» 設問:
下に示すカード搬送とラミネートに関する抜粋のうち、「第1及び第2の搬送ローラ間で」で始まり「下流側に搬出される(D部)。」で終わる部分を、一字も変えずに書き写すこと。
+++ 抜粋 +++
ここで、第3の搬送ローラ部R3のプレスシャフト87aは、後述する理由により、他のシャフトやローラに比べて際だって大きな直径を有している。
【0016】
第2の搬送ローラ部R2と第3の搬送ローラ部R3との間に、ヒートローラ86aとプラテンローラ86bとの組みからなるラミネート部Lが配置される。
このラミネート部Lは、ヒートローラ86aが図の矢印方向に移動し、プラテンローラ86bとの間でラミネートフィルム2とカード1とを熱圧着するように構成されている。
ラミネートフィルム2は、供給リール110と巻き取りリール115との間に、途中、ヒートローラ86aとプラテンローラ86bとの間を通るようにガイドシャフト84,85に案内されつつ張架されている。
【0017】
一方、第1の搬送ローラ部R1と第2の搬送ローラ部R2との間には、搬送されるカード1を支えるカードガイド82が配置されている。
この構成において、カード1は、各搬送ローラ部R1〜R3のプレスシャフトとカード搬送ローラとの間に挟まれて図の矢印Td方向(排出側)に向けて搬送される。
第1及び第2の搬送ローラ間では、カードガイド82により、カード1の印刷面1aとは反対側の面1bが支えられながら搬送される。
【0018】
カード1が、上述したような印刷等の前工程において加熱されると、この図に誇張して示すような、印刷面1a側を凹とする反りを有して搬送される。
このように反ったカード1が搬送され、第2の搬送ローラ部R2を通過する伴い、カード1の先端部1tは図の上方向に反るように第2の搬送ローラ部R2の下流側に搬出される(D部)。
そのため、カード1の先端1tがガイドシャフト84に当たらないように、ガイドシャフト84を、その搬送面Tsからの距離Ht2が充分に大きくなるように配置する必要があった。
【0019】
その際、搬送面Tsからのそれぞれの各ガイドシャフト84,85までの距離Ht2が異なり、カード1の供給側であるガイドシャフト84の方が搬送面Tsから遠い(高い)位置にあって、圧着されるラミネートフィルム2が搬送面TSに対して平行になっていないと、加熱されたヒートローラ86aに巻き付くように接するラミネートフィルム2は、供給側の部分が排出側の部分よりも長い時間ヒートローラ86aに接触するため、長時間加熱される。
そのため、その材質の特性が変化したり、フィルム自体に変形が生じる可能性があり好ましくない。
従って、ラミネートフィルム2と搬送面Tsとが平行になるように二つのガイドシャフト84,85は、搬送面Tsからの距離Ht2が等しくなるように配置する必要がある。
【0020】
しかしながら、図13(b)に示すように、ガイドシャフト85をガイドシャフト84に合わせてその搬送面TSからの距離Ht2が大きくなるように配置すると、ラミネート部Lを通過したカード1は、ラミネートフィルム2に引っ張られることにより、また、カード自体が反りを有することにもより、その先端部1tが搬送面Tsに対してガイドシャフト85側に大きく持ち上がった姿勢になる(E部)。
+++ データ行 +++
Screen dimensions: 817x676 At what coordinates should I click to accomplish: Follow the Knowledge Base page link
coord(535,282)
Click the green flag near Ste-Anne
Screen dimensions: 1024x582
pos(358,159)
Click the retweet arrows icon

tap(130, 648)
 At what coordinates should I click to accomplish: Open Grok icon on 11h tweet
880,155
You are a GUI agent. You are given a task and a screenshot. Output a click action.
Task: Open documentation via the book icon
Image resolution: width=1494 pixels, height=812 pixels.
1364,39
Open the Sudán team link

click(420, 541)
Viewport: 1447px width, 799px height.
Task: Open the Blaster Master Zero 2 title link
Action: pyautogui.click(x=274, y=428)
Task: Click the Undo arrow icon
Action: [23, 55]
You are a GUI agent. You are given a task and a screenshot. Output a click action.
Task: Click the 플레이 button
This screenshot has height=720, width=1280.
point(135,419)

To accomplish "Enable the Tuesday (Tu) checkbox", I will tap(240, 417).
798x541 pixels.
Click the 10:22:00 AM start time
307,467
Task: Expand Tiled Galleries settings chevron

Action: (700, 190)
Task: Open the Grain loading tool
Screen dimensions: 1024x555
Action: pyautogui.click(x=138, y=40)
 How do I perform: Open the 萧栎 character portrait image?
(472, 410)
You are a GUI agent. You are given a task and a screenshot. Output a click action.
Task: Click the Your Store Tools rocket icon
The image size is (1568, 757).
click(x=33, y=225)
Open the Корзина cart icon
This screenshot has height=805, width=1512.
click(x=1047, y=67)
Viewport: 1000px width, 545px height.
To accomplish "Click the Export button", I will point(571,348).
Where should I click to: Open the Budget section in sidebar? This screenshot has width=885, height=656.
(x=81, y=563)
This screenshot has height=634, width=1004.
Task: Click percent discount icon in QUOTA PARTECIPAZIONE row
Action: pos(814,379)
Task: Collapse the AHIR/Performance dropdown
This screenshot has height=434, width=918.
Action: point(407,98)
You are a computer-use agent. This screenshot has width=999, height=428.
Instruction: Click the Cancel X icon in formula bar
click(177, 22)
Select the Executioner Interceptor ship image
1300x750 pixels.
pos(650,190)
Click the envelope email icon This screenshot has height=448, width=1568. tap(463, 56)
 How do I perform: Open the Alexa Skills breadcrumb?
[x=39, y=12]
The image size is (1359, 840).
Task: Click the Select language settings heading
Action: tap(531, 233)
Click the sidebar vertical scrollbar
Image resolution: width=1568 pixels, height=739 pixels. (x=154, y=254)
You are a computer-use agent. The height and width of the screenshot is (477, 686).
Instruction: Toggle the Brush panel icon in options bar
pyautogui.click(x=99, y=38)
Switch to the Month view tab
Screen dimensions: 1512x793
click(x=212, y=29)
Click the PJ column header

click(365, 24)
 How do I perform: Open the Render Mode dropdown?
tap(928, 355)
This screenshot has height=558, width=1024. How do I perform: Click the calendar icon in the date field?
+++
» 解答:
第1及び第2の搬送ローラ間では、カードガイド82により、カード1の印刷面1aとは反対側の面1bが支えられながら搬送される。
【0018】
カード1が、上述したような印刷等の前工程において加熱されると、この図に誇張して示すような、印刷面1a側を凹とする反りを有して搬送される。
このように反ったカード1が搬送され、第2の搬送ローラ部R2を通過する伴い、カード1の先端部1tは図の上方向に反るように第2の搬送ローラ部R2の下流側に搬出される(D部)。